▸ Exercise instructions:
1. In the Together Gibraltar article, what share of the membership voted on 17 October 2018 to turn the organization into a political party?
2. Carry on the article about the Together Gibraltar party, picking up after its last sentence.

▸ Provided passage:
------------------------------------

- Leader: Nicky Calamaro
- Chairman: Ivan Hernandez
- Founder: Marlene Hassan-Nahon
- Founded: 28 November 2018; 7 years ago
- Split from: Gibraltar Social Democrats
- Youth wing: Together Youth
- Ideology: Progressivism Social liberalism Pragmatism Environmentalism Pro-Europeanism
- Political position: Centre to centre-left
- Colours: Orange and purple
- Gibraltar Parliament: 0 / 17

Website
- www.togethergibraltar.com

= Together Gibraltar =

Progressive political party in Gibraltar

Together Gibraltar (TG) is a progressive political party in Gibraltar founded on 28 November 2018.

Together Gibraltar was founded in 2017 as a political organisation by independent MP Marlene Hassan Nahon, formerly of the Gibraltar Social Democrats (GSD). On 17 October 2018 at a general meeting, 86% of the organisation's membership voted for it to become a political party, with the aim of contesting the 2019 Gibraltar general election. On 8 November 2018, Hassan Nahon announced that the party launch was scheduled for 28 November. Nahon retained her seat in the 2019 elections, but no other TG candidates were elected.

In June 2023, Hassan Nahon announced her planned retirement from politics at the following election and resignation as leader party, and that she had ruled out a merger between Together Gibraltar and the GSD party.

------------------------------------

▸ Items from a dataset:

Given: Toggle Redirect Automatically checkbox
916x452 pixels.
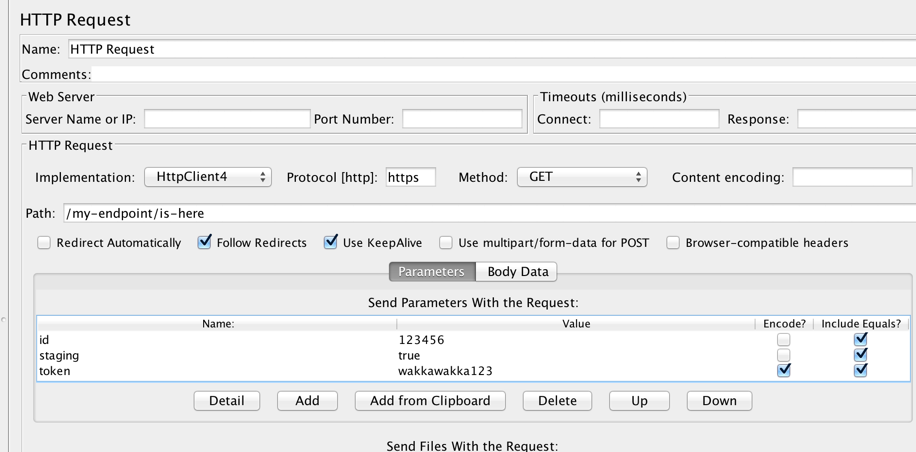Looking at the screenshot, I should (x=44, y=243).
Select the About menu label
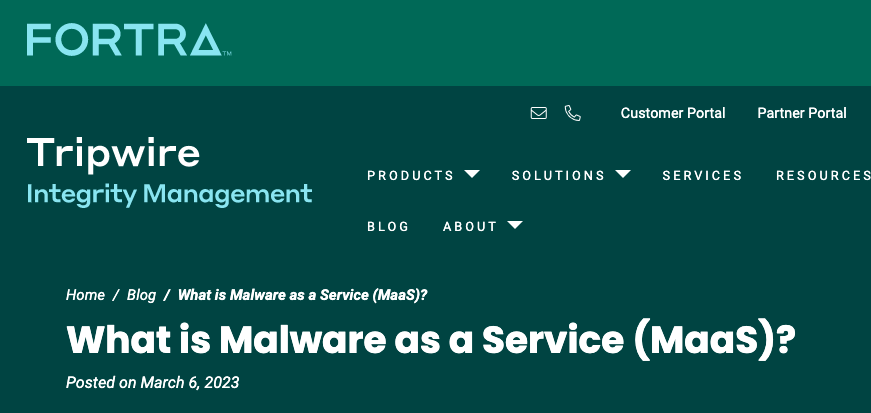871x413 pixels. click(x=470, y=226)
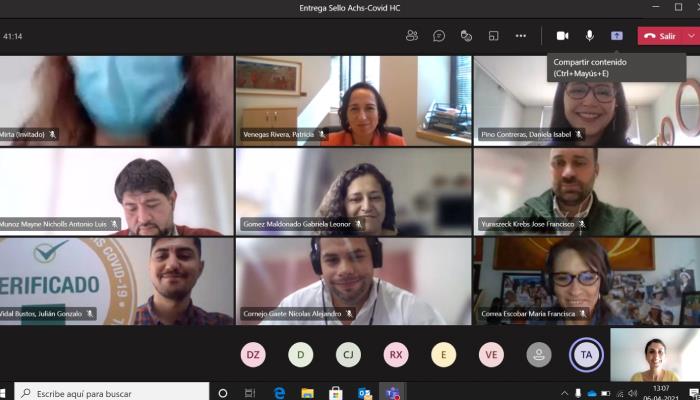Select the DZ participant avatar
Image resolution: width=700 pixels, height=400 pixels.
point(253,355)
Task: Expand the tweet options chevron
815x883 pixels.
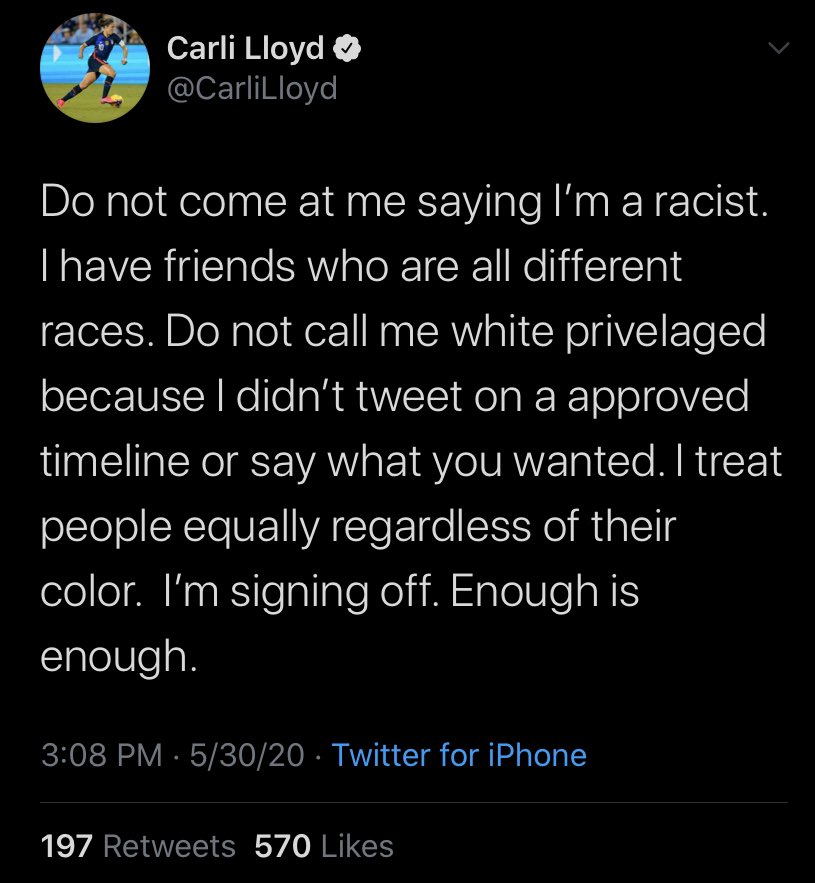Action: (778, 47)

------------------------------------

▸ Exercise answers:
1. 86%

2.
In July 2023 it was announced that Together Gibraltar under interim leader Nick Calamaro and the GSD were negotiating a possible electoral pact for the 2023 Gibraltar general election, although later in September 2023 it was revealed that negotiations had failed, with the GSD rejecting an alliance and Together Gibraltar attempting to contest the election alone. On 18 September 2023 it was announced that the party would not contest the 2023 general election, with the organisation aiming to return to campaigning as a pressure group. Calamaro became permanent party leader in December 2023, in an uncontested leadership election.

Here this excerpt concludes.